I think we were both playing a double game.
We both tried to make the other talk, he with the idea of getting information about the camp and I in the hope of picking up some hint as to where to hide in Constantinople. But card-sharpers might as well have tried to fleece each other by the three card trick. His knowledge of Constantinople seemed to be nil, while the information he got out of me would not have filled his opium pipe. After these excursions I used sometimes to wonder whether I was not wasting my time and health. But time is cheap in captivity, and as to health, I used to counteract the opium by counter-orgies of exercises. In the early mornings I skipped and bathed in secret, but in the daytime I tottered wanly about the streets, and whenever I saw the Cypriote I told him that I craved for confiture: this being our name for opium.
In my condition it was an easy matter to be sent to the doctor. I told him various astonishing stories about my health, chiefly culled from a French medical work which I found in the waiting-room of his house. Within a month I was transferred to Haidar Pasha Hospital, near Constantinople. Had I been in brutal health, the operation to my nose which was the ostensible reason of my departure would not have been considered necessary. But I had been removed from the category of suspects, and was now considered an amiable invalid.
The guard on my northward journey was more like a sick attendant than a sentry. I showed him some opium pills, which I declared were delicious to take. He evinced the greatest interest, and I was able to prevail on him to swallow two or three as an experiment. Unfortunately, after he had taken them, I discovered they contained nothing more exciting than cascara. They did not send him to sleep at all.
We arrived at Haidar Pasha without incident. Before being admitted, my effects were searched, and stored away, but being by that time accustomed to searches, I was able to hide, upon my person, a variety of things that would be useful in an escape, notably a compass, and a complete set of maps of Constantinople and its surroundings.

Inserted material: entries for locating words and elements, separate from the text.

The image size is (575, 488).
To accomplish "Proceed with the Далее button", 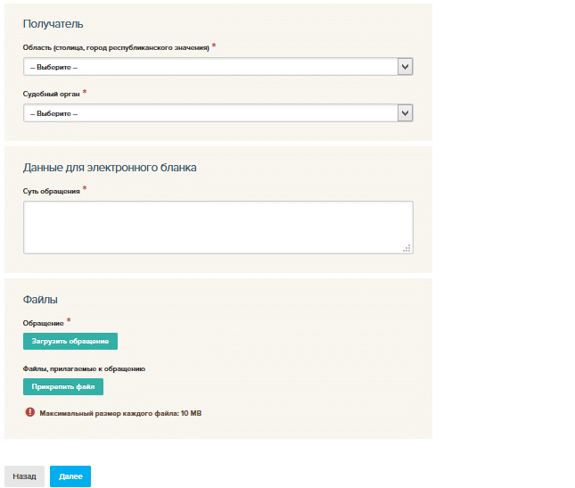I will [x=70, y=476].
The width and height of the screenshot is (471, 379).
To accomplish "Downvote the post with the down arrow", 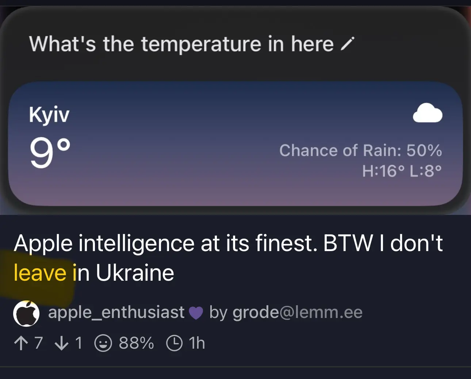I will tap(61, 343).
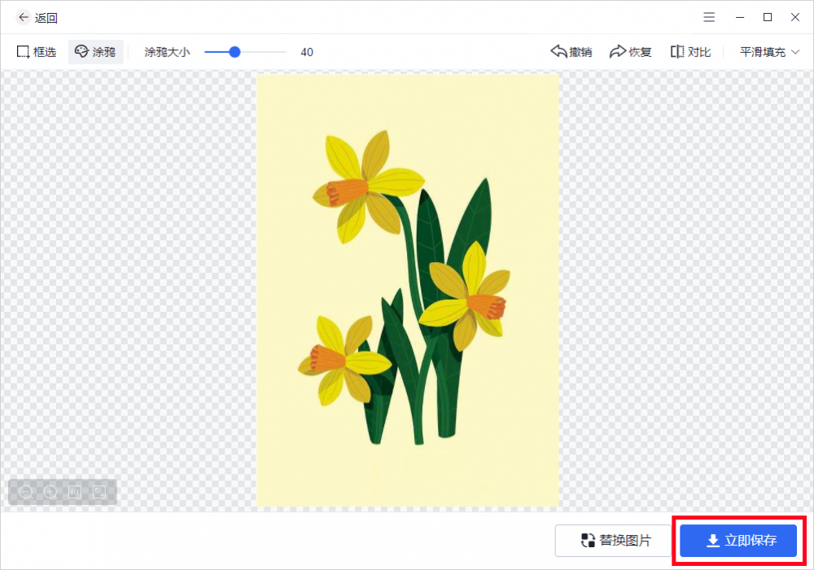
Task: Click the 立即保存 save button
Action: (x=737, y=540)
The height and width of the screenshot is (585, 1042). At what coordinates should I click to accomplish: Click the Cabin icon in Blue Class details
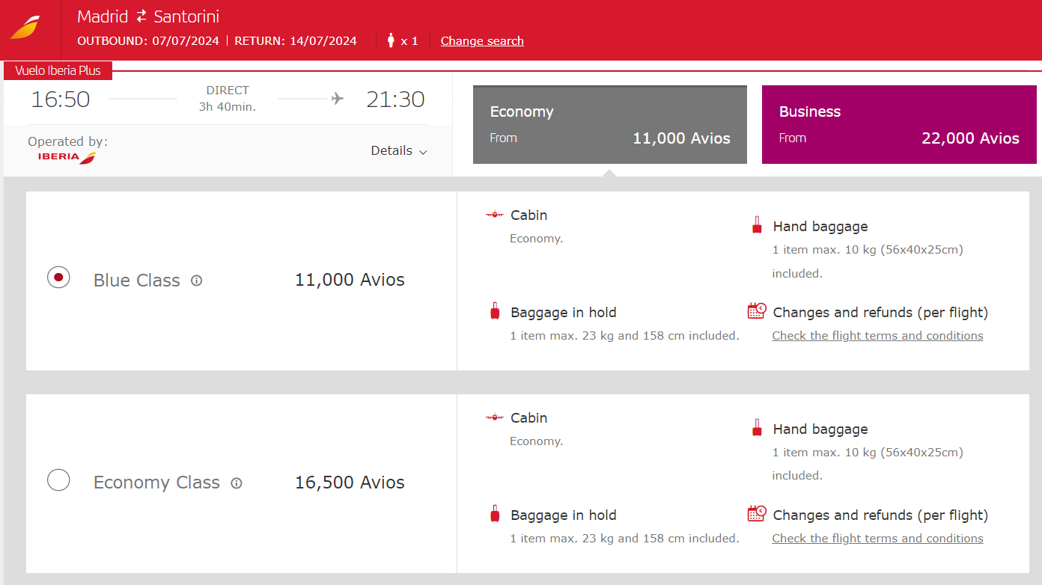494,213
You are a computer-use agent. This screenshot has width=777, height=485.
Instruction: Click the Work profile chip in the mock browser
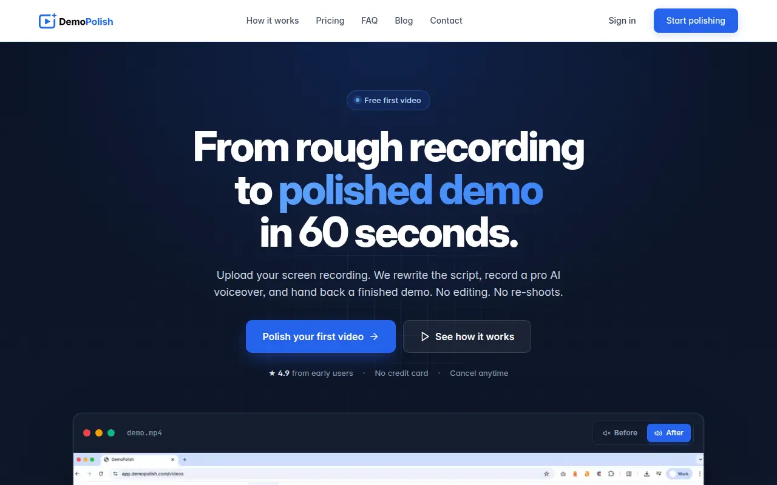[x=679, y=474]
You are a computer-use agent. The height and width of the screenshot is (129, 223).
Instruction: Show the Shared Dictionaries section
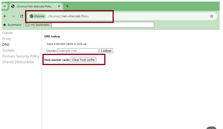point(18,62)
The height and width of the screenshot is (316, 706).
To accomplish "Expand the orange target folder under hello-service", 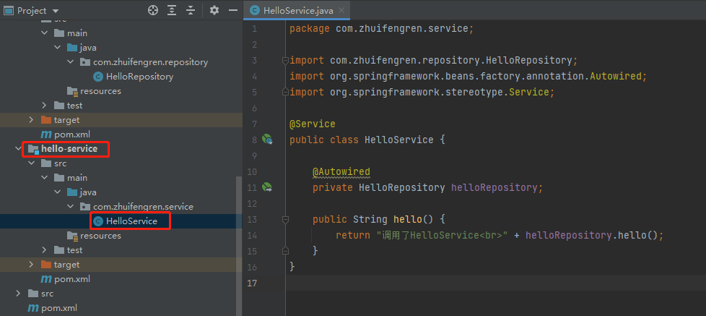I will click(31, 265).
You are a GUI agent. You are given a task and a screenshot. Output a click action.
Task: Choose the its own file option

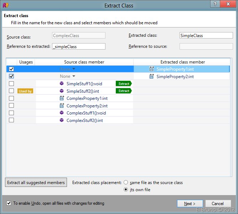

Captain Sir Robert Paul, with whom I had discussed plans at Afion-kara-hissar, was already installed in hospital, where he was being treated for an aural complaint. His friendship was an inestimable stand-by through the months that followed. Through scenes of farce and tragedy he was always the same feckless and fearless spirit. In success, as in adversity, he kept an equal mien. Without him, the most amusing chapters in my life would not have happened, and if I write "I" in the pages which follow, it is only because Robin, as I shall hereafter call him, has not been consulted about this record of our days together. Owing to circumstances beyond our control, the full responsibility for this story must be mine. The seas divide us. I cannot ask his help, or solicit his approval.
The hospital at Haidar Pasha was the most delightfully casual place imaginable. One wandered into one's ward in a Turkish nightshirt, and wandered out again at will, the only limits to peregrination being the boundaries of the hospital and one's own rather fantastic dress. Unless one asked loudly and insistently for medicines or attendance, no one dreamed of doing anything at all in the way of treatment. The only attention the patients received was to be turned out of the hospital when they were either dead or restored to health. Under the latter category a crowd of invalids came every day, who were generally ejected just before noon, clamouring loudly for their mid-day meal, and the unexpended portion of their day's ration. Of deaths in hospital I witnessed only one, although scores occurred during my stay. One evening an Armenian officer was brought into my ward with severe wounds in the head, due to a prematurely exploded bomb. He was laid flat on a bed, and instantly proceeded to choke. No one came near him. It seemed obvious to me that if he was propped up by pillows he would be able to breathe. But no one propped him up. I suggested to the hospital orderly that this should be done, and he said, "Yarin." And "yarin" the poor officer died of lack of breath. How sick men survived is a mystery to me, because they were never attended to, unless strong enough to scream. Screaming, however, is a habit to which the Turkish patient is not averse. He does not believe in the stoical repression of feeling. Strong and brave men will bellow like bulls while their wounds are being dressed. Unless, indeed, one makes a fuss, no one will believe one is being hurt. I have seen mutton-fisted dressers tearing off bandages by main force, while some unfortunate patient with a stoical tradition sweats with agony and bites his lips in silence.
But although the Turk cries out, he is by no means a coward under the knife. His stern and simple faith seems to help him here. There is something very fine about a good Moslem's readiness for death. No man who knows the religion, or has lived intimately among its adherents, can fail to give it reverence. Before God all men are equal, and when one walks about in a nightshirt, one begins to realise this fundamental truth. There was a great friendliness in that hospital, and a cordiality that coloured the otherwise sordid surroundings. Poor jettison of the war, broken with fighting, or rotten with disease, or shamming sick, we forgathered in the corridors, or in the garden, with no thought for the external advantages of rank and fortune.
Matches at that time had practically disappeared from Turkey, and whenever one issued from the ward with a cigarette between one's lips, one was beset by invalids in search of a light. Who lit the original vestal fire I do not know, but I am sure it was never extinguished in that hospital. Patients smoked and talked all night.